In Woodbury, Merle reminds Glenn how he left him to die in Atlanta. Merle first threatens to harm Maggie to coerce him to talk, and then turns to violence by beating Glenn up in retaliation for headbutting him in his broken nose. Glenn stays quiet, though he states that a large battle-hardened group will come to rescue him. When pressed for names, Glenn iterates several, including Andrea's name, unaware that Andrea is safe within Woodbury. Merle realizes Glenn is lying, and locks a walker in the room with Glenn while he is still tied to a chair. Glenn manages to fend off and kill the walker while breaking free of his restraints. Separately the Governor interrogates Maggie, and when she refuses to talk, he makes her take off her shirt and bra, threatening to rape her. Maggie remains silent and refuses to cooperate, even as the Governor threatens to harm Glenn, and he leaves her alone. The Governor then brings the two of them together, and threatens to kill Glenn in front of Maggie. Maggie finally relents, revealing that they come from a small group at the nearby prison. Leaving the two alone, the Governor and Merle are surprised that a group so small could take a prison that deep in the dangerous Red Zone. The Governor becomes nervous that he is still being lied to, and begins to question Merle's loyalty to him, though he asserts he is still loyal to Woodbury. The Governor assigns Merle and Martinez to scout the prison to verify Maggie's information.

Elsewhere in Woodbury, Andrea continues her affair with the Governor, and to avoid informing her of Maggie and Glenn's capture, he assigns her to help with Milton's research into walkers. Milton is observing a volunteer, Michael Coleman (Peter Kulas), who is slowly dying from cancer, to learn about how much memory retention walkers keep. Coleman finally dies and reanimates while secured to a bed. Milton believes that unsecuring Coleman would help Coleman provide better responses for his study, and proceeds to do so. Andrea quickly kills the reanimated Coleman before it can harm him. Milton realizes his theories are wrong, and Andrea escorts him from the room.

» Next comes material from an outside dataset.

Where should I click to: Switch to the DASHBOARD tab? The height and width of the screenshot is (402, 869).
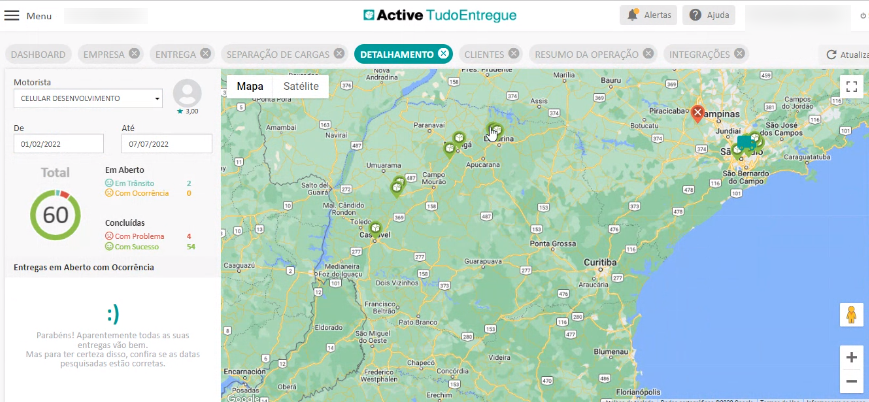tap(39, 54)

Rick, Daryl, Michonne, and Oscar drive about a mile from town, planning to go on foot the rest of the way. As they travel, they are caught in a pack of walkers, and forced to take shelter in a small cabin. The cabin is occupied by a hermit (Alex Van), who panics and tries to hold them at gunpoint while shouting at them, attracting the walkers. Michonne kills him, and they push his body out the front of the cabin to lure the walkers away while they escape out the back. With Woodbury in sight, the group takes cover near a freight train to assess the situation, while on the other side of Woodbury's walls, Andrea approaches the Governor, explaining how Milton's test went and the Governor holds her to explain everything will be all right.

==Reception==

===Critical response===
Zack Handlen, writing for The A.V. Club, rated the episode an A− on an A to F scale; citing the copious amounts of happenings within the episode and declaring most of them exciting. Eric Goldman at IGN gave the episode an 8.9 out of 10, praising the director's lack of music for scenes depicting Michonne and Carl's character development.

===Ratings===
Upon its initial broadcast on November 25, 2012, "When the Dead Come Knocking" was watched by an estimated 10.42 million viewers, reflecting an increase in viewership from the previous episode which had 9.21 million viewers.